By Chang Dong-woo and Youn Go-eun
SEOUL, July 17 (Yonhap) — More South Korean TV production companies are considering Netflix as an alternative to the Chinese market, the single-largest market for Korean cultural exports, as Beijing remains adamant against lifting a sweeping ban on Korean cultural products.
Since opening its South Korean service in January 2016, major Korean TV shows first began appearing on Netflix since April of this year, starting with JTBC’s “MAN x MAN” in April. The 16-episode series starring Park Hae-jin as an undercover government agent was sold for 6.4 billion won (US$5.67 million) to Netflix to be streamed concurrently throughout the two-month programming.
tvN’s legal thriller “Stranger,” starring Bae Doona, who previously worked with Netflix in its original series “Sense 8,” was also picked up for 3.6 billion won. OCN’s upcoming show “Black,” starring Song Seung-heon, is reportedly under negotiation with Netflix for a simultaneous streaming deal.

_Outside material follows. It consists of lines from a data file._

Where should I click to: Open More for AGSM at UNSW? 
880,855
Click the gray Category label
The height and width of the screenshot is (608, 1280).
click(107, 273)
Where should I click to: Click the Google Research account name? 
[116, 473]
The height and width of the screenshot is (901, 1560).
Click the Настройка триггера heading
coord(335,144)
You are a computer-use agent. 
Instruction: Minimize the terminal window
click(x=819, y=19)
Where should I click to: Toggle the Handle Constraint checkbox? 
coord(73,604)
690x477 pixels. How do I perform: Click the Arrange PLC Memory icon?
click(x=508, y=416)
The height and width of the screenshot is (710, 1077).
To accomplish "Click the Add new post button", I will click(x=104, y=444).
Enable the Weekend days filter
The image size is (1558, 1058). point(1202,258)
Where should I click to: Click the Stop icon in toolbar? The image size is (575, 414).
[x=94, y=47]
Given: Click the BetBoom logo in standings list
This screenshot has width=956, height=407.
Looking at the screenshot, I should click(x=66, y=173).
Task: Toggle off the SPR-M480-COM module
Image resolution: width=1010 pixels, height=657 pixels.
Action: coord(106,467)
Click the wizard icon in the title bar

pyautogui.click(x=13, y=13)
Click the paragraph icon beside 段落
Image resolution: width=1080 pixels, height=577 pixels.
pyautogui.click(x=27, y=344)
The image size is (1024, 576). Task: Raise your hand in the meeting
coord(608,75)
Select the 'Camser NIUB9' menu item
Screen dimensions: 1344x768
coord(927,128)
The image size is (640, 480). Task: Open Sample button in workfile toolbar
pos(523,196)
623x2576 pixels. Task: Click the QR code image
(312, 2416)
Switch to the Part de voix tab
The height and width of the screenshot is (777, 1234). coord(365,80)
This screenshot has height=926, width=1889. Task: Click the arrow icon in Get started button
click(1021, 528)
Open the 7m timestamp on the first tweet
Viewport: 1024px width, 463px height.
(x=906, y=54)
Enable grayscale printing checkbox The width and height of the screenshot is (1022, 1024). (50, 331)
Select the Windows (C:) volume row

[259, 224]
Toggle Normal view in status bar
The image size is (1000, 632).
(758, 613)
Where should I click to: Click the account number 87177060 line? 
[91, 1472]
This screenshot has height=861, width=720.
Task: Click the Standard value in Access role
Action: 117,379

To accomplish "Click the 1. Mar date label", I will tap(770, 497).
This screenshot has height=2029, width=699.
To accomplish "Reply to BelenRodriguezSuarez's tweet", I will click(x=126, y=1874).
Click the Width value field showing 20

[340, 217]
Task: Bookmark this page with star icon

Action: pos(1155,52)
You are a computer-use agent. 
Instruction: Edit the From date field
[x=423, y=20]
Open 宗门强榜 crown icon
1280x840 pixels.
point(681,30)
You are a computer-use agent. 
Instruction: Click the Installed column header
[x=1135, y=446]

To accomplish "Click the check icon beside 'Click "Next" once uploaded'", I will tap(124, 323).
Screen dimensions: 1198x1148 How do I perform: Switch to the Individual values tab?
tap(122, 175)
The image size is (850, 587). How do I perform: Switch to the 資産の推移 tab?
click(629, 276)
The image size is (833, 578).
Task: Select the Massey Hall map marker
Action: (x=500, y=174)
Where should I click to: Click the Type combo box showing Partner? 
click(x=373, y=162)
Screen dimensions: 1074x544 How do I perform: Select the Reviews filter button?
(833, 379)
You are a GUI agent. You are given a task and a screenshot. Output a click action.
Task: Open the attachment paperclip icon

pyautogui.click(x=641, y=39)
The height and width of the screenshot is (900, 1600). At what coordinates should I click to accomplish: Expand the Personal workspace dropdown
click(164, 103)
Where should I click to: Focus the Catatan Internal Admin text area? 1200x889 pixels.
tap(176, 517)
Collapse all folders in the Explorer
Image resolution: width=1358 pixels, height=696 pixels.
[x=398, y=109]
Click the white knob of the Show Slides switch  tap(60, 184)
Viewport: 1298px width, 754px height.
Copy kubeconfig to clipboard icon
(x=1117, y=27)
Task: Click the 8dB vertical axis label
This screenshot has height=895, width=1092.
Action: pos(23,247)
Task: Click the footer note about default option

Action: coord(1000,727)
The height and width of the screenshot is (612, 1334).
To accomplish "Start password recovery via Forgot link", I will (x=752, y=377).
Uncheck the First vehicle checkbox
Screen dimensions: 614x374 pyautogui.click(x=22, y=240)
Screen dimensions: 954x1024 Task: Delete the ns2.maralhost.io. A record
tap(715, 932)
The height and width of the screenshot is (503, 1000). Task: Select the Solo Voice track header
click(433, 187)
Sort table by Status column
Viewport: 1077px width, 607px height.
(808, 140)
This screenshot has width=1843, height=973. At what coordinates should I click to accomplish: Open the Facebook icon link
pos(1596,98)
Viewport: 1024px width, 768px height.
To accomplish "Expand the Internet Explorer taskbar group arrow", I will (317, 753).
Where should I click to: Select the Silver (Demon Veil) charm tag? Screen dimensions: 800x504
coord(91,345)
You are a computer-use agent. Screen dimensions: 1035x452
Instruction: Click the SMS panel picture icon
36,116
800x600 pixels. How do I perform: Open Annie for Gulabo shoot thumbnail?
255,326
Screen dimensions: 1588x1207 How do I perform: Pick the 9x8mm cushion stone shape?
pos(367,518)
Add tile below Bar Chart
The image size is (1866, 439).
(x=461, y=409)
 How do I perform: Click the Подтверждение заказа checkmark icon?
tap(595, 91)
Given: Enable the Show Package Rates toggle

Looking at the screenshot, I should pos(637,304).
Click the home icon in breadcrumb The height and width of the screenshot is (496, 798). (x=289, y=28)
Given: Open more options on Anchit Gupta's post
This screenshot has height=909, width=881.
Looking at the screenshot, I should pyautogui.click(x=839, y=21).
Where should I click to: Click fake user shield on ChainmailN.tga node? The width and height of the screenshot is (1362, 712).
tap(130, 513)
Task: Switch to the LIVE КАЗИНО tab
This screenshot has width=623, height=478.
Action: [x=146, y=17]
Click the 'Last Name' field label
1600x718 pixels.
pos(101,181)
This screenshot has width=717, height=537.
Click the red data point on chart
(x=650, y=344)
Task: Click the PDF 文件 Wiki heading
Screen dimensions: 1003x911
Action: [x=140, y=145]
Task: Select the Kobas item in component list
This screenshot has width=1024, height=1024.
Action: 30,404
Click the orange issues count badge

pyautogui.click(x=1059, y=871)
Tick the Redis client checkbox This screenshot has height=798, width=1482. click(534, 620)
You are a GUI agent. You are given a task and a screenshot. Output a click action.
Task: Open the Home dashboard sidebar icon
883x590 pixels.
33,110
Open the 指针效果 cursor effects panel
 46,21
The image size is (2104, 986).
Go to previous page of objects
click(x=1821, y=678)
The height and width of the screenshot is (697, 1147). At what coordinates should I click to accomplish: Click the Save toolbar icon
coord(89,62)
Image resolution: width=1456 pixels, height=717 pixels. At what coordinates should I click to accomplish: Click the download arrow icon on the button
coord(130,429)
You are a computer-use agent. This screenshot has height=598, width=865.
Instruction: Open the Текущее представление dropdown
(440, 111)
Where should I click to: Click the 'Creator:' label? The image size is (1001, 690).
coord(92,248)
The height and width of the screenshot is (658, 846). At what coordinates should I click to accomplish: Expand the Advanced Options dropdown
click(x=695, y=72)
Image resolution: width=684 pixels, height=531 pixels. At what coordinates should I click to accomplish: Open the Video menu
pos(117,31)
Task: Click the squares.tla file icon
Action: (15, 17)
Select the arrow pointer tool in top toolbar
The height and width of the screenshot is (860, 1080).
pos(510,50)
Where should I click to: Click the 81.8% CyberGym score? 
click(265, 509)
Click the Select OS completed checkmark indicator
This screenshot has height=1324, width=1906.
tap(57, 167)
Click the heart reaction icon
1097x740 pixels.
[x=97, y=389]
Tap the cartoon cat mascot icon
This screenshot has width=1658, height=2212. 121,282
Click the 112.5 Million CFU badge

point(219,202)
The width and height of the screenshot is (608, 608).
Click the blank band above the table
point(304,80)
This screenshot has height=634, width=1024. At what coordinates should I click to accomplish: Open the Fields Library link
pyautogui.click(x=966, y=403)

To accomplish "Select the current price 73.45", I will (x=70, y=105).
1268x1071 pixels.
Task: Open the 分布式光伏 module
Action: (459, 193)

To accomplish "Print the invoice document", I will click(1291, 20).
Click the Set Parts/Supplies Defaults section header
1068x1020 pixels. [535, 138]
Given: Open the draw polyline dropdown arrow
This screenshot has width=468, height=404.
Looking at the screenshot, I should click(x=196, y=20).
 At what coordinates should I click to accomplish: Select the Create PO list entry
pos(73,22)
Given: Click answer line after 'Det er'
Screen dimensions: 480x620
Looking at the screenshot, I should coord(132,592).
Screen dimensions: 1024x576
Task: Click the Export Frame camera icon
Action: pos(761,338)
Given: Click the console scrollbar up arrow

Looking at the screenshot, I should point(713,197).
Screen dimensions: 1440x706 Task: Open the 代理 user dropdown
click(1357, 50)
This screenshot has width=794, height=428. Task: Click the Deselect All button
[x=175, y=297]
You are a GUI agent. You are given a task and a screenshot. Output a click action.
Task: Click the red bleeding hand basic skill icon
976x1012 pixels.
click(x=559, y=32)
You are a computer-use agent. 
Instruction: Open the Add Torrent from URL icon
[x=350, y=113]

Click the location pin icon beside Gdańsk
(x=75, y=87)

When it first launched in January 2016, one of the biggest gripes against Netflix’s South Korean service was its lack of Korean content. The U.S. streaming giant had a reputable catalogue of original series, but for top-tier Korean programs such as “Descendants of the Sun” or the “Reply” series, you had to look somewhere else.
Many users and industry observers have wondered: Why has it taken more than a year for Netflix to commit itself to bringing quality Korean content? On the flip side, another important question would be: Why are Korean TV productions now starting to look at Netflix as a viable option?
New partnerships between Korean companies and Netflix are apparently partly due to Beijing’s continued escalation of economic retaliatory steps against Seoul since June last year — when Seoul and Washington agreed on the former’s introduction of the Terminal High Altitude Area Defense system, a missile defense system.
China claims it is a serious threat to its security, while the U.S. and South Korea say it is only meant to protect against North Korean. South Korean services and goods, including Korean pop culture such as music, TV shows and movies, have taken a beating in the world’s second-largest economy since.
Before the culture ban, Korean TV dramas enjoyed massive commercial success in China, beginning with the 2014 series “My Love from the Star” and culminating with 2016’s “Descendants from the Sun” and “Moon Lovers: Scarlet Heart Ryeo,” which were sold for $250,000 and $457,000 per episode, respectively, in China.
But following the culture ban from their single-largest importer, Korean production companies have scrambled to make up losses by better tapping Southeast Asia and the Americas. Since the ban, Netflix also emerged as an alternative to China.
On Netflix’s part, the company has also reportedly loosened up from its previous strong demands for exclusive deals, courting Korean programs in order to up its game in Asia. Under its deal with Netflix, “MAN x MAN” is allowed to be sold to overseas networks for broadcasting three months after it finishes airing in South Korea.
“Netflix enjoyed a noticeable ‘Park Hae-jin effect’ in Thailand, as ‘MAN x MAN’ became available while Netflix just opened its service in the country,” said Hwang Ji-seon, head of Mountain Movement Story, which represents Park.
Smaller shows, though, tend to be sold to Netflix under exclusive deals. “My Only Love Song” a web series that had been initially planned with the Chinese market in mind, was sold exclusively to Netflix.
Some industry experts warn that companies should remain cautious when dealing with the streaming giant, considering that Netflix’s business outreach spans over 190 countries.
“(Given Korean TV shows’ market values) Netflix isn’t paying the appropriate amount of money for shows. The Korean companies that are busy trying to make up for losses in China tend to be blindsided from this fact,” said a TV network representative who asked not to be named.